Testing the “Friends First” Theory, Part I [Diary of the Undateable]
I’ve heard that the best relationships are the ones that start off friendly, no funny business. Friends first, love later. I figured that that’s where things might just end up with Carlos, my Plenty Of Fish boo thang.
We’ve been talking for a month and change now. There wasn’t anything amorous between us – he told me from the beginning that he wasn’t looking for a relationship, and I appreciated his honesty. We got to know each other’s personalities and preferences. I was attracted to his confidence and humor…along with his six-foot frame, high cheekbones and Haitian accent, but I knew that it wouldn’t go past that. And that was okay. He’d text me every single day even if it was just to say hello.

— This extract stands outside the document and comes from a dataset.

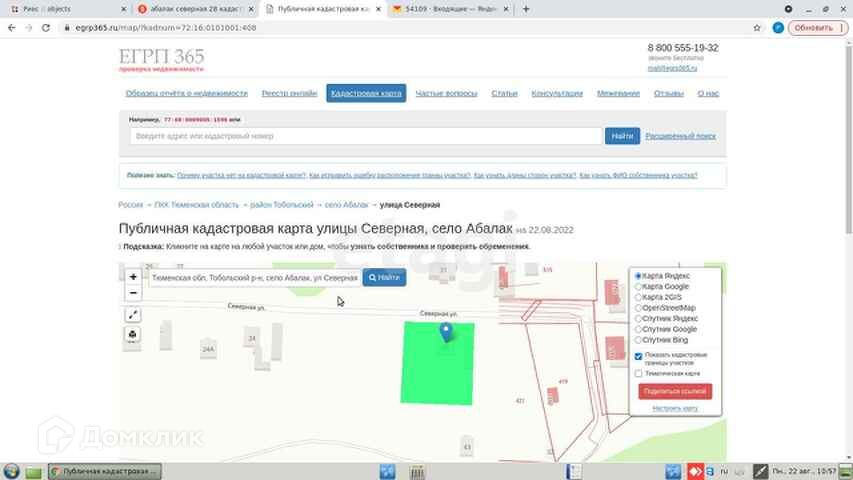Open the Кадастровая карта menu tab
853x480 pixels.
tap(366, 93)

We were becoming closer and closer until he changed everything on a Sunday morning – said he wanted more than my friendship. We met up that same day and shared nothing more than a few laughs and hugs. I still didn’t have the required, undeniable butterflies, even after we met up in person. You know when something’s there. And nothing was there.

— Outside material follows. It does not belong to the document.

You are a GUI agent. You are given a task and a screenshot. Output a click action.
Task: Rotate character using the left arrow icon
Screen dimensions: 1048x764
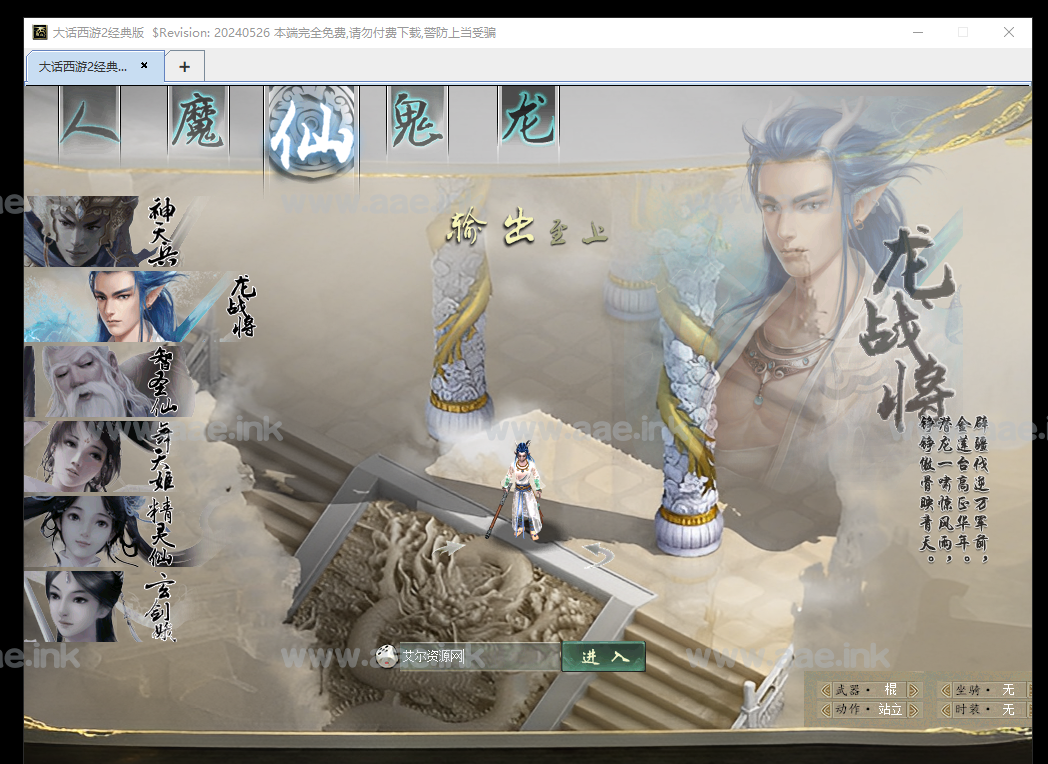[452, 547]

After we saw each other for the first time, he stopped talking to me altogether. Wtf? What did I do? It’s a scenario that’s happened plenty of times – the ‘ol disappearing act. My texts went unanswered and my calls were ignored. But instead of complaining to my girls about where he went and why he didn’t take me with him, I confronted him directly. I wanted my answer. Hell, I deserved an answer. After a few weeks of consistent conversation, why did he stop hitting me up?!

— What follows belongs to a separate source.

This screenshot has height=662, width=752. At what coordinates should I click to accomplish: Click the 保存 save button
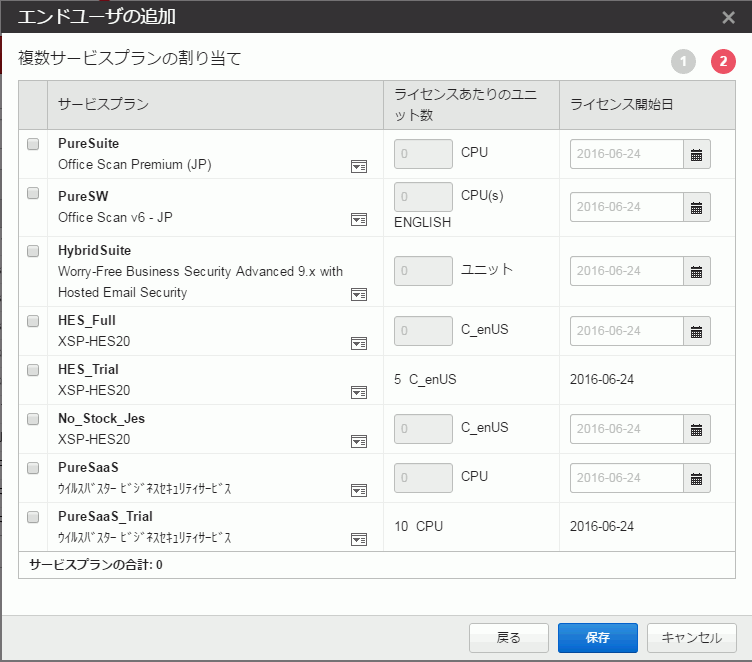598,638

“I’m scared of you,” he admitted. “You’re a virgin. I don’t want to pressure you for sex or anything you don’t want to do. I love sex. I know myself and I know that I’ll end up hurting you.”
So since sex wasn’t going to be a part of the equation, Carlos subtracted me altogether. That’s not what friends do!
This is the part where I messed up.
Now, don’t get me wrong – I told y’all that Carlos is attractive. Very. Damn. Attractive. And I’d be lying if I said I didn’t think about him in that way before. When you’re a lonely intern that constantly looks at steamy sex positions and relationship advice, and you’ve got six feet of delicate bone structure and chocolatey goodness that lives in the next borough over, you’re just asking for trouble. Or maybe that’s just me.
My decision about my virginity is ironclad. I do not want to give it up to someone who isn’t my husband, point blank. I’m really trying to do the right thing. But that doesn’t mean that I can’t do anything…right?
Stay tuned for part two next week!
When she’s not watching for Blue Ivy sightings or doing some serious Facebook creeping, Khalea moonlights as a print/online journalism major at the REAL HU, Howard University. Follow her on Twitter at @letsbeKHAlear, or feel free to Twatch. Whatever works for you.
[Lead image via Jason Stitt/Shutterstock]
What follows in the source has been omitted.